• **WHAT IS EXPECTED**:
Copy out the biography of Bishop Michael McGovern below word for word, in full.

• **SOURCE EXTRACT**:
Michael George McGovern (born July 1, 1964) is an American prelate of the Roman Catholic Church. He has served as bishop of the Diocese of Belleville in Illinois since 2020.

Biography

Early life 
Michael McGovern was born in Chicago, Illinois on July 1, 1964. He is a native of the Chicago's Beverly neighborhood, and grew up in a large Catholic family.  He attended St. Ignatius College Prep in Chicago serving as a lector there and at his family's church. McGovern attended Loyola University Chicago, where he earned a Bachelor of Sacred Theology degree.  After working for four years, he entered the University of Saint Mary of the Lake in Mundelein, Illinois in 1990.

Priesthood 
On May 21, 1994, Cardinal Joseph Bernardin ordained McGovern to the priesthood for the Archdiocese of Chicago in Holy Name Cathedral in Chicago.  McGovern then served as an associate pastor at Queen of the Universe Parish in Chicago (1995-1998), St. Mary Parish in Lake Forest, Illinois (1998-1999), and St. Juliana Parish in Chicago (2003-2004). 

On December 15, 2004, McGovern was assigned as pastor of St. Mary Parish.  After serving there for 12 years, he was appointed pastor of St. Raphael the Archangel Parish in Old Mill Creek, Illinois on July 1, 2016.From 2013 to 2019, McGovern was a board member of St. Ignatius College Prep.McGovern served as the dean of Deanery 1-A (2007-2020).  He was named as the interim vicar of the archdiocese in February 2020.

• **SUPPLIED INFORMATION**:
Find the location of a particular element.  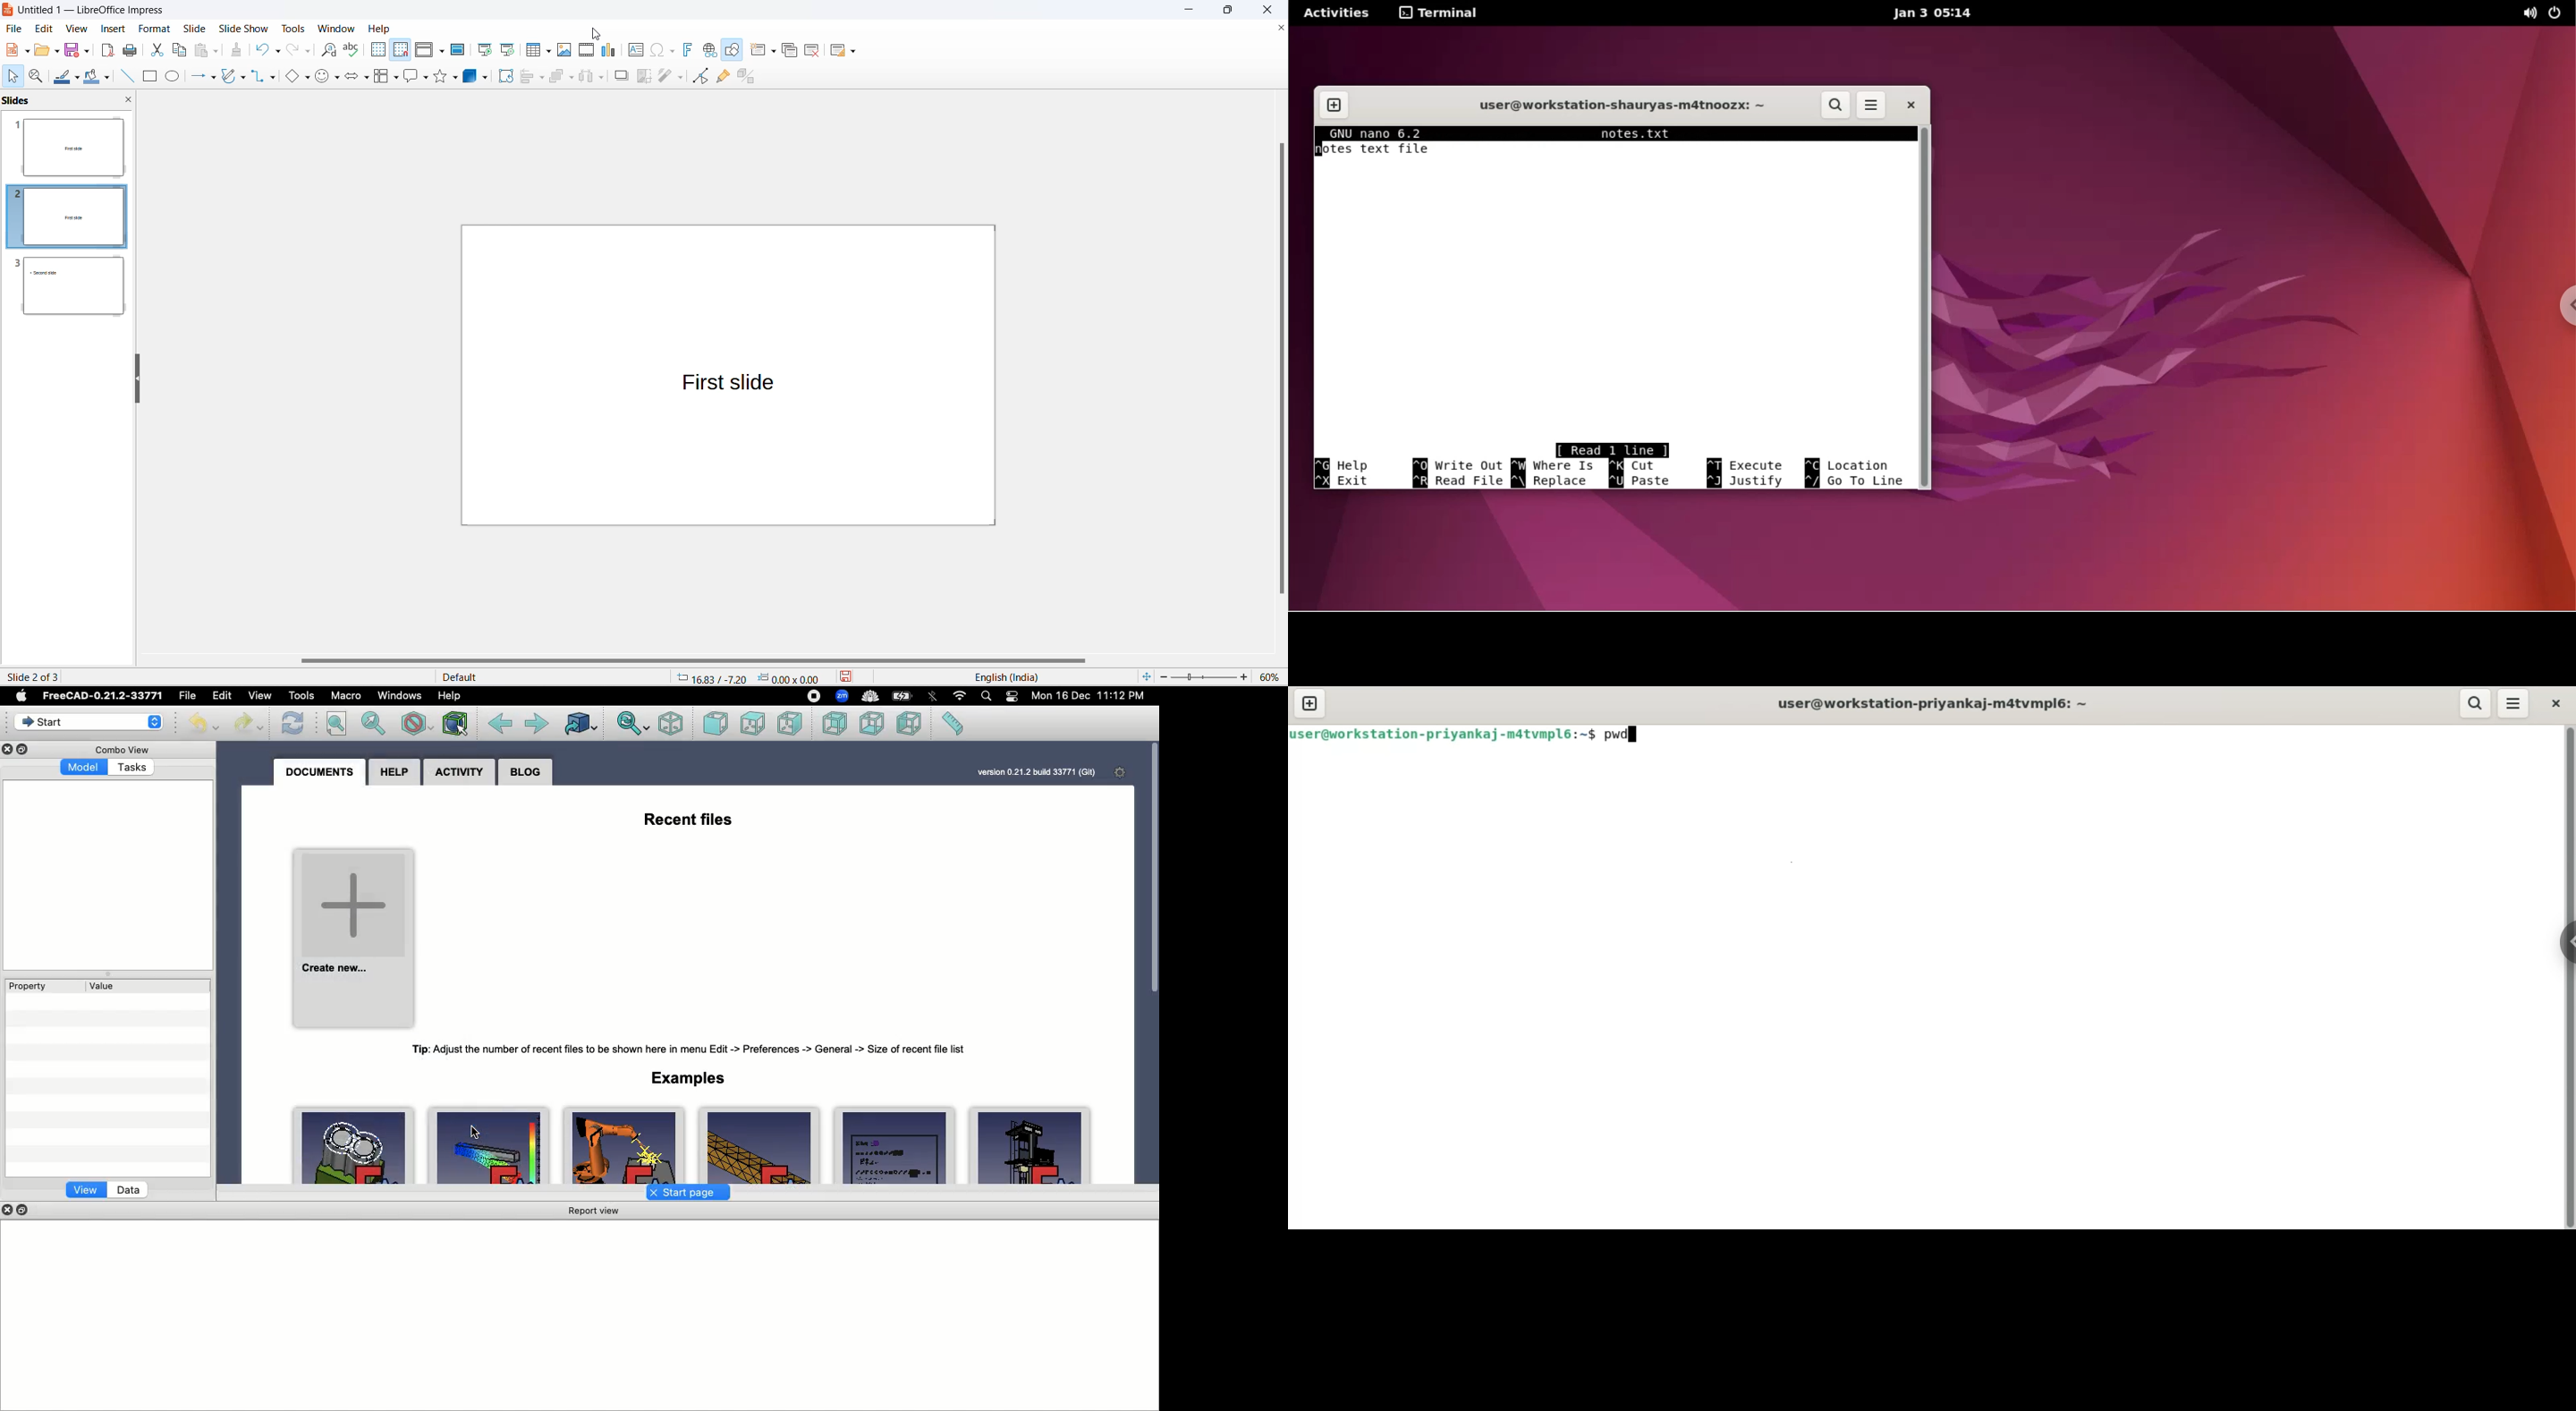

Back is located at coordinates (835, 723).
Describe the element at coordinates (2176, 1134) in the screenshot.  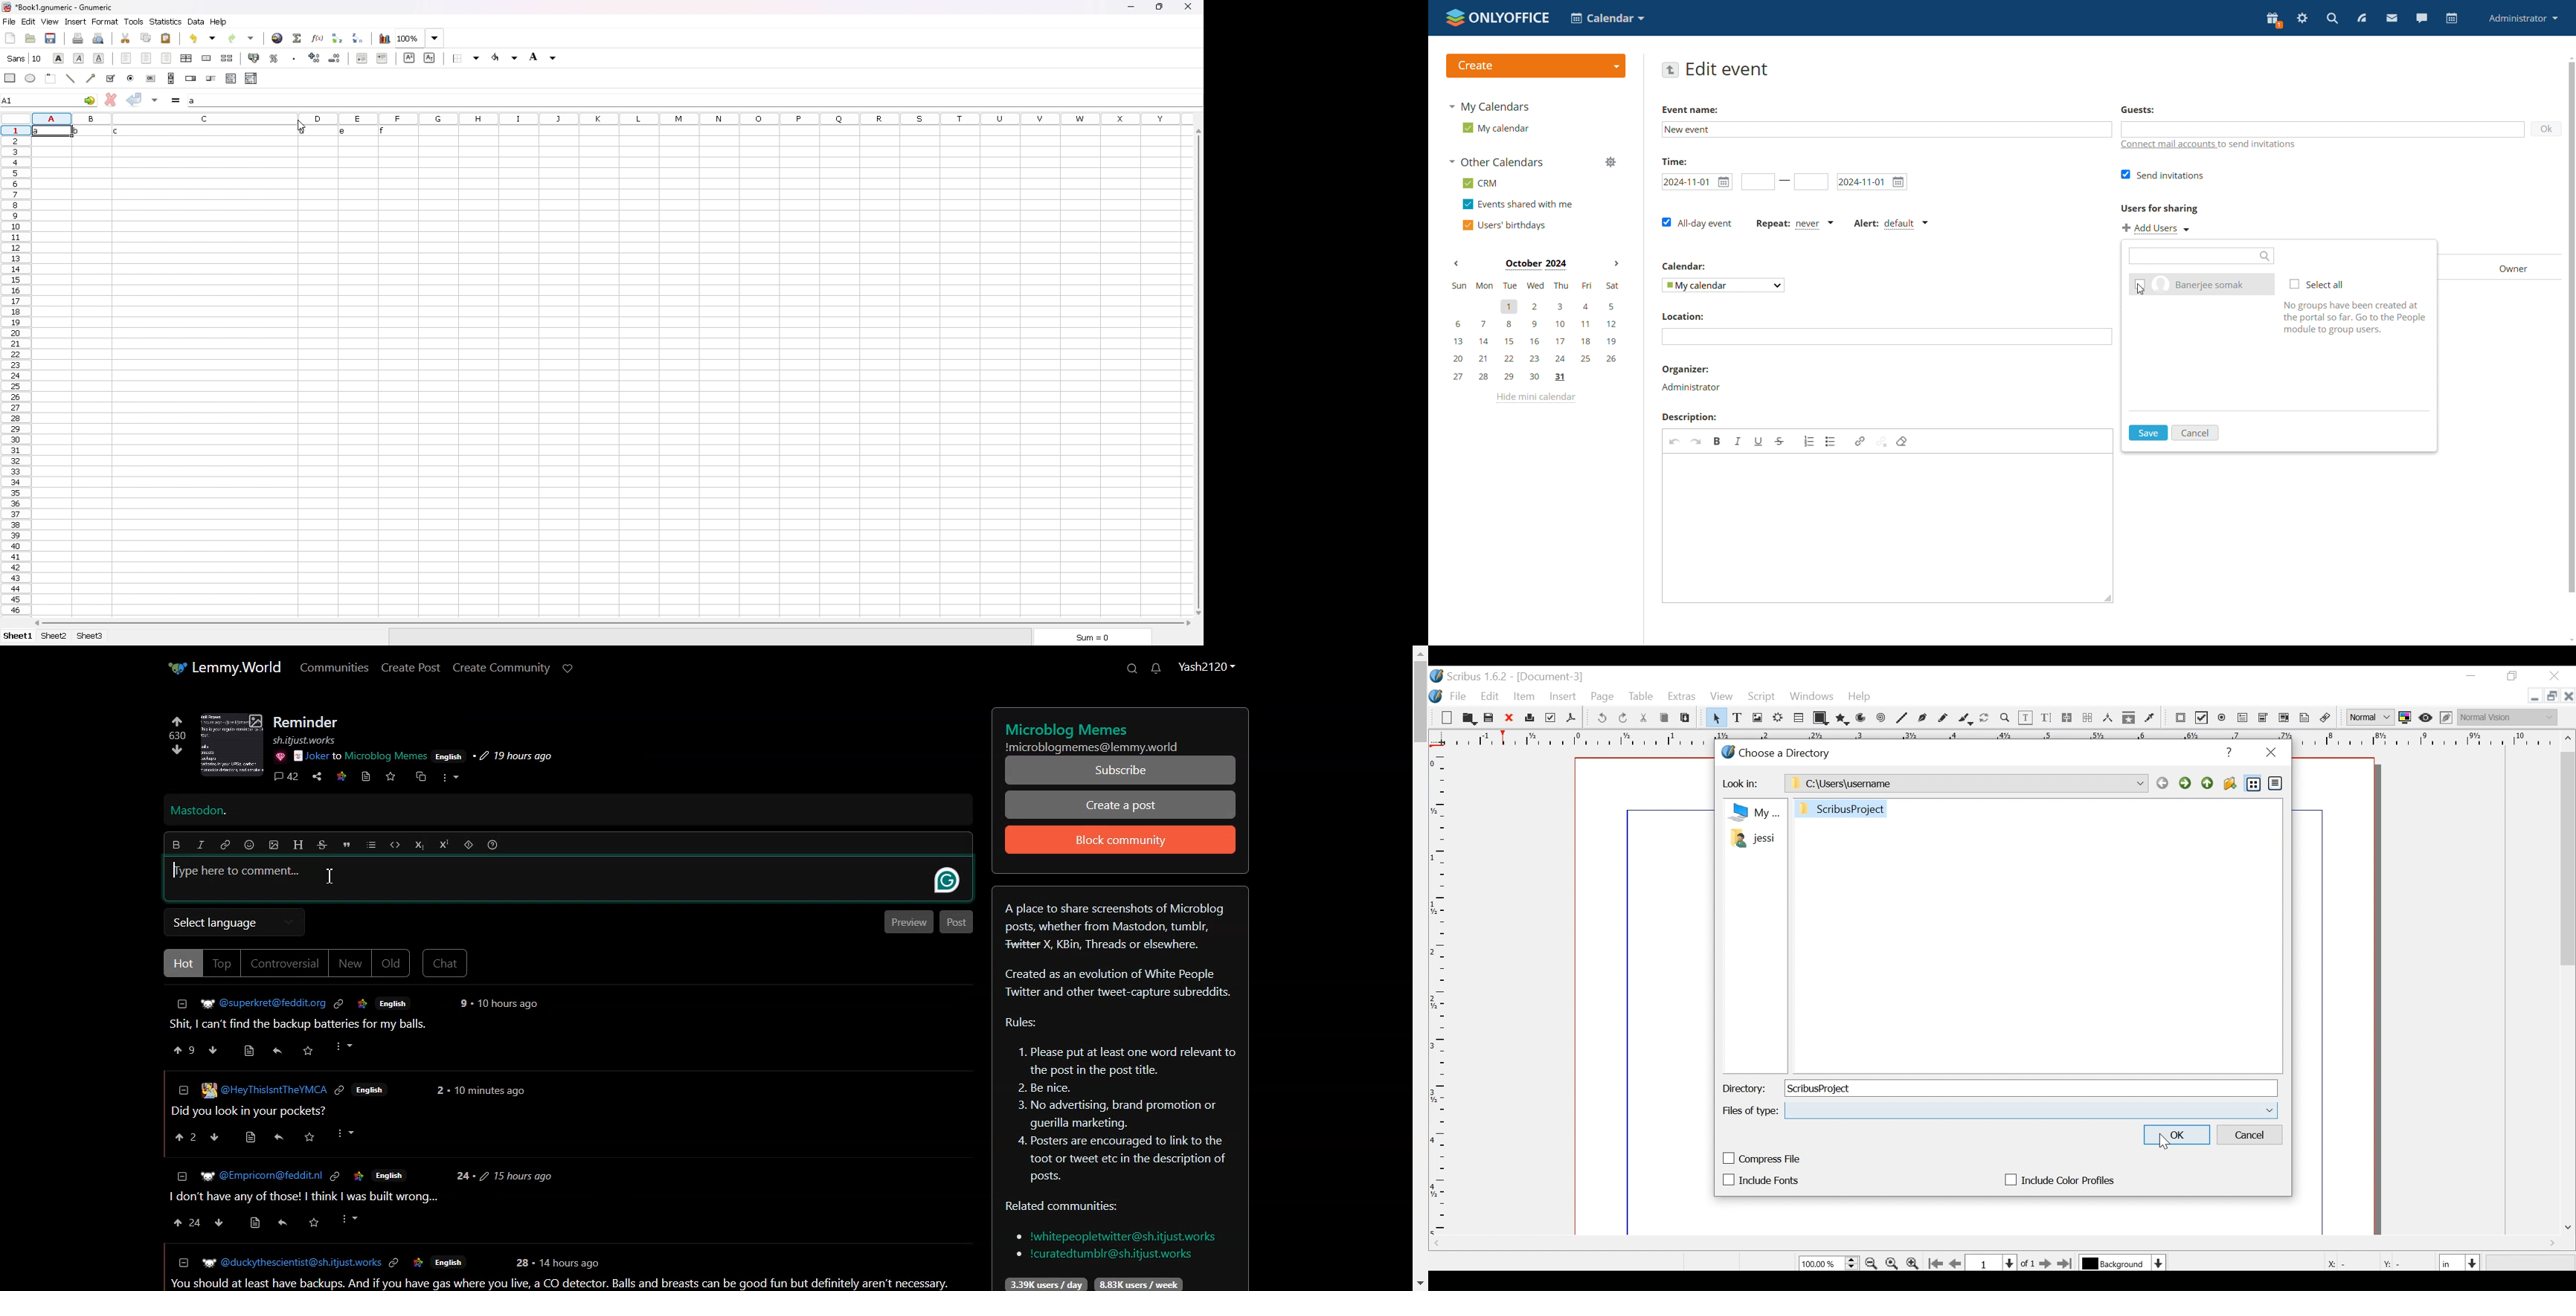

• **FINAL RESULT**:
Michael George McGovern (born July 1, 1964) is an American prelate of the Roman Catholic Church. He has served as bishop of the Diocese of Belleville in Illinois since 2020.

Biography

Early life 
Michael McGovern was born in Chicago, Illinois on July 1, 1964. He is a native of the Chicago's Beverly neighborhood, and grew up in a large Catholic family.  He attended St. Ignatius College Prep in Chicago serving as a lector there and at his family's church. McGovern attended Loyola University Chicago, where he earned a Bachelor of Sacred Theology degree.  After working for four years, he entered the University of Saint Mary of the Lake in Mundelein, Illinois in 1990.

Priesthood 
On May 21, 1994, Cardinal Joseph Bernardin ordained McGovern to the priesthood for the Archdiocese of Chicago in Holy Name Cathedral in Chicago.  McGovern then served as an associate pastor at Queen of the Universe Parish in Chicago (1995-1998), St. Mary Parish in Lake Forest, Illinois (1998-1999), and St. Juliana Parish in Chicago (2003-2004). 

On December 15, 2004, McGovern was assigned as pastor of St. Mary Parish.  After serving there for 12 years, he was appointed pastor of St. Raphael the Archangel Parish in Old Mill Creek, Illinois on July 1, 2016.From 2013 to 2019, McGovern was a board member of St. Ignatius College Prep.McGovern served as the dean of Deanery 1-A (2007-2020).  He was named as the interim vicar of the archdiocese in February 2020.